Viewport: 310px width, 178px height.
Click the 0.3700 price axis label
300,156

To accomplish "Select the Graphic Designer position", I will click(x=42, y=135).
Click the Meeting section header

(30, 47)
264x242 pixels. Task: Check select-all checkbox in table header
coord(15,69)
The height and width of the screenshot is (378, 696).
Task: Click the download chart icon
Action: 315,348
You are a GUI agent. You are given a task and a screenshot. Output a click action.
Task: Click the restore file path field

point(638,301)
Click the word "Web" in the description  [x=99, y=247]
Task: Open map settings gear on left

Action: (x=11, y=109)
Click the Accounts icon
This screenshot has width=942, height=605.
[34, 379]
==
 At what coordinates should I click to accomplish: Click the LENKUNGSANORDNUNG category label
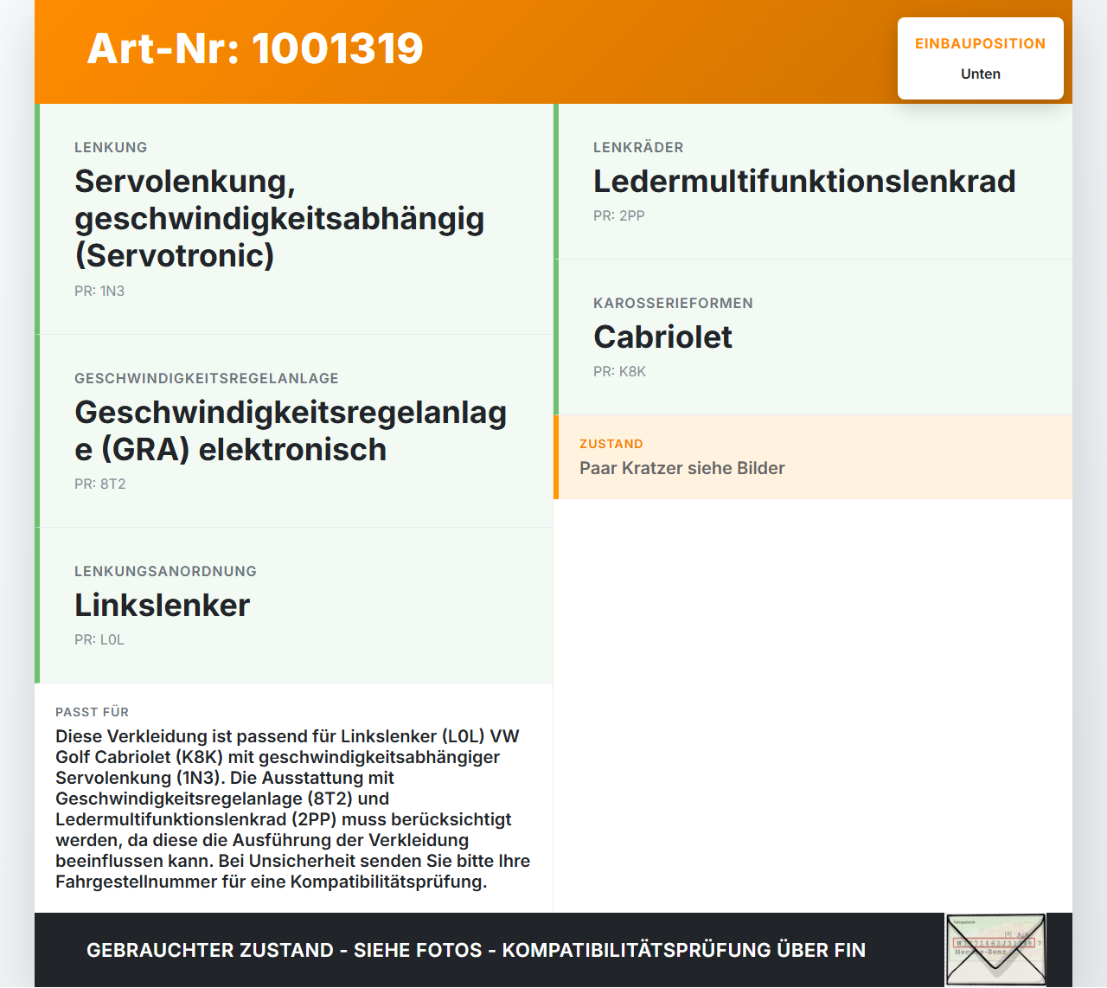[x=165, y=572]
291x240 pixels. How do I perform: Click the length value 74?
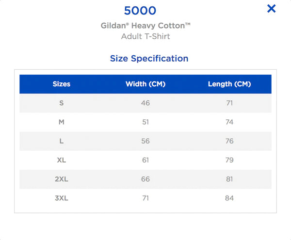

▶ _To do_
What you return from the records above should be exactly everything from the line with "At what coordinates" down to the line with "291x240 pixels. How", both kept, and no pictures.

▶ _Response_
 At what coordinates should I click to accomplish: Click the LENKUNGSANORDNUNG category label
[x=165, y=572]
291x240 pixels. How do I perform: Click the length value 74?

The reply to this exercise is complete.